● **WHAT TO WORK ON**
For the string "computer", find every matching line in the records and copy it.

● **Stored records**
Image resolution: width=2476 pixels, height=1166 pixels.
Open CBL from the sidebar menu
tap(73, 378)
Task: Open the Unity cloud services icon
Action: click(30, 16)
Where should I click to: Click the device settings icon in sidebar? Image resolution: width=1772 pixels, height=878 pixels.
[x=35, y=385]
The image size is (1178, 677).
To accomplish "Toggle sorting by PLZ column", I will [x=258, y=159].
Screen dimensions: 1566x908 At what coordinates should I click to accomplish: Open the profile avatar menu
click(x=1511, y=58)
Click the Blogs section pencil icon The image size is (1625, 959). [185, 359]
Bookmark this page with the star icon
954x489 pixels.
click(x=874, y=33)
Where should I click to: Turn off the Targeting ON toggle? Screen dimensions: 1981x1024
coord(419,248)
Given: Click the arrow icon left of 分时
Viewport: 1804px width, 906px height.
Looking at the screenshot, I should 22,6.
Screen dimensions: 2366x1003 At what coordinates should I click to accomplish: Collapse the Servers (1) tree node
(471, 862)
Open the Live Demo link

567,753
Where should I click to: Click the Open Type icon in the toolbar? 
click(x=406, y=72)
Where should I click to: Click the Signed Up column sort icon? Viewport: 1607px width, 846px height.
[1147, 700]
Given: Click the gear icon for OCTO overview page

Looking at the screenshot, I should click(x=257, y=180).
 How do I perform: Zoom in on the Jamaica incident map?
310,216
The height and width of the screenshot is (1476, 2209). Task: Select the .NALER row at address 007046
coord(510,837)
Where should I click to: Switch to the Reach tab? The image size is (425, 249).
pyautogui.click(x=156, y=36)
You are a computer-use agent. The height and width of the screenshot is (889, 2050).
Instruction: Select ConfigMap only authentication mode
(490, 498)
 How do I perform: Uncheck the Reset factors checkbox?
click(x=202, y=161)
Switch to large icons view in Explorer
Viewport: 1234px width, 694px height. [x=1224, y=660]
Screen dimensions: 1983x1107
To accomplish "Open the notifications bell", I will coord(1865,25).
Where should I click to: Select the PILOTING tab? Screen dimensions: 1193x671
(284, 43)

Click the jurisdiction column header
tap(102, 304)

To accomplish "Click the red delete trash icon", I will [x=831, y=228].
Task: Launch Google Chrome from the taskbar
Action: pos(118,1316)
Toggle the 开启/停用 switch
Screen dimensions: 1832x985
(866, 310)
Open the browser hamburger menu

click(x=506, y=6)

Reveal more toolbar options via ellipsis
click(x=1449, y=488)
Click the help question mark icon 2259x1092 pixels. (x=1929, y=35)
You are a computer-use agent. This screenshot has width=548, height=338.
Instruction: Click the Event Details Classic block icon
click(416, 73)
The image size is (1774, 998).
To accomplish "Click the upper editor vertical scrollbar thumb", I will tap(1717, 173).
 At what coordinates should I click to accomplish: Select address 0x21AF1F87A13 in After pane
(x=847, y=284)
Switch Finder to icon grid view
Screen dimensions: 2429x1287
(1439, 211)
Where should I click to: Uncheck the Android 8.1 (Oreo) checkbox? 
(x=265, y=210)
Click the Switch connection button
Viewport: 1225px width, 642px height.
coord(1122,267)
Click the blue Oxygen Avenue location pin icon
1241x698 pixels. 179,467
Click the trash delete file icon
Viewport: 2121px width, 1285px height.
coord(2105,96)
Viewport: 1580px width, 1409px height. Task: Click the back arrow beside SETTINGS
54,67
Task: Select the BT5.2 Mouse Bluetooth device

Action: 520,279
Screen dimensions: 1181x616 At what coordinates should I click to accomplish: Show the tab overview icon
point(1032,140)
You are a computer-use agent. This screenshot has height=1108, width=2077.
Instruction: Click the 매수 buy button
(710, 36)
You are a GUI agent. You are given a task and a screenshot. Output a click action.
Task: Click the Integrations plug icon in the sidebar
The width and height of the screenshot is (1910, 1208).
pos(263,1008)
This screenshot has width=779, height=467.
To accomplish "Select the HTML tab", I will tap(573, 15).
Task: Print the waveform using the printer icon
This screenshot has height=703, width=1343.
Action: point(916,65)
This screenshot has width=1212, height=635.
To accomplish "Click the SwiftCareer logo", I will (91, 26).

● **RESPONSE TO THE EXERCISE**
You are a computer-use agent. The height and width of the screenshot is (889, 2050).
You are a computer-use agent. This screenshot has width=548, height=338.
You are a computer-use agent. This screenshot has height=1108, width=2077.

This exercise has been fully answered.